Publication 225 - Farmer's Tax Guide has changed a bit

Paul Neiffer's avatar
Paul Neiffer
Jun 16, 2026
∙ Paid
A tractor plowing a field with a plow
Photo by Samuel Solcan on Unsplash

If you’ve sold a lot of equipment this year, the IRS may have just made your estimated tax planning a little less certain. Here’s the setup, then the wrinkle.

The farmer estimated tax rules

Farmers get a break that other taxpayers don’t. If you’re a “qualified farmer” with at least two-thirds (66⅔%) of your gross income from farming, in either the current or prior year allows you to skip the quarterly grind. Either make a single estimated payment by January 15 and file by the normal due date, or file and pay all the tax due by March 1 with no estimate at all. Your required payment is the smaller of 66⅔% of the current-year tax or 100% of the prior-year tax which is easier than the 90%/100(110)% everyone else faces.

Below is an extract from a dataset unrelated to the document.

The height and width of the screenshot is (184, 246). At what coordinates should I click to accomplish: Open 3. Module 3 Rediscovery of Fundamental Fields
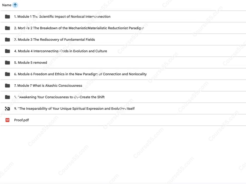pyautogui.click(x=54, y=40)
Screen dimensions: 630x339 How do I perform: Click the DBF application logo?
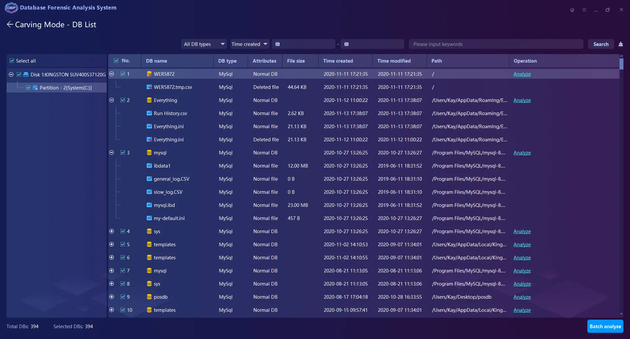click(x=11, y=8)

The whole benefit hinges on clearing two-thirds, so it matters a great deal what counts as gross income from farming.

Why equipment gains matter

When you sell or trade a tractor or combine, most of the gain is depreciation recapture and can be a big number. If it counts as farm gross income, it pushes you toward two-thirds. If it doesn’t, a large farm equipment-sale year can drop you below and cost you the special treatment.